Office Number: Seeds 401
Phone Number: 902 494 8152
Email: amandrona@nscad.ca

Background

Dr. April Mandrona is an Assistant Professor  at NSCAD University. She received her doctorate in Art Education from Concordia University in Montreal, Quebec, and was a SSHRC postdoctoral fellow at McGill University in the Department of Integrated Studies in Education. While at NSCAD, she has established a strong and vibrant program of research with young people and communities on the role of creative production in social engagement, learning and connection across difference. At the heart of her interest in critical art education discourses is youth and communities as cultural producers, as well as issues of well-being, belonging and solidarity. In places where there is systematic marginalization, multimodal art-making can be a means for ordinary people to engage agenticaly with the complexity of issues that affect their lives. Dr. Mandrona has built diverse local and international research networks that seek to offer new insights on the role of the visual across disciplines and subject areas. Her research agenda reflects integrated approaches to research and social change and has three main branches of inquiry: 1) rurality and spatial justice through a visual lens; 2) community art education with underserved populations; 3) creative, ethical practice in research, policy and service provision.

CURRENT RESEARCH AND/OR CREATIVE PRACTICE

Dr. Mandrona’s current program of funded research explores processes of participation and representation of marginalized young people and under-served groups. Research partnerships take up participatory research with newcomer youth through photography, creative and alternative policy engagement, arts entrepreneurship with minoritized young people and participatory outreach and artistic knowledge dissemination with LGBTQ+ youth. She is the PI of ‘“For Us by Us:” Children’s picture books to promote solidarity and acceptance in the age of refugees, and an SSHRC Insight Development Grant that supports children with refugee experiences (aged 7 to 18 years) in the production and dissemination of their own picture books. This research project is a partnership between NSCAD, Coventry University, and McGill University that shares the unique artistic and narrative insights of refugee young people with local and international communities, particularly libraries, settlement organizations and government ministries. The project will culminate with the production and circulation of over 35 unique picture books and a toolkit for researchers, practitioners, community workers and service providers.

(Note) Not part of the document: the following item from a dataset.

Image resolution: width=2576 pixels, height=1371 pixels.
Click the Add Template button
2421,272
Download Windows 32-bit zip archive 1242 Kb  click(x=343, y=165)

SIGNIFICANT PUBLICATIONS/EXHIBITIONS

Dr. Mandrona’s scholarly contributions span art and visual studies, community development, education, ethics, gendered relations, geopolitics and participatory practices. She is the current editor-in-chief of Canadian Art Teacher journal. Recent co-edited volumes include Visual Encounters in the Study of Rural Childhoods (MQUP, 2018) and Our Rural Selves: Memory, Place, and the Visual in Canadian Rural Childhoods (Rutgers, 2019). The first collection looks at rural childhoods from around the world with an emphasis on creative and participatory research. The conceptualization of the book comes out of the recognition that despite the growing interest in childhoods and spatiality, there is a paucity of critical, practical research that maps out both conceptually and methodologically the shifting influences on the lives of rural children, and that foregrounds the perspectives of children (present and past) themselves. The companion book, Our Rural Selves, explores Canadian rural and small-town life through individual and collective experiences of childhood remembering. Using visuals like photographs, films and objects in autoethnography and memory-work, the book disrupts idyllic perspectives and stereotypes of the rural, and offers new ways of studying social connectedness and collective futures.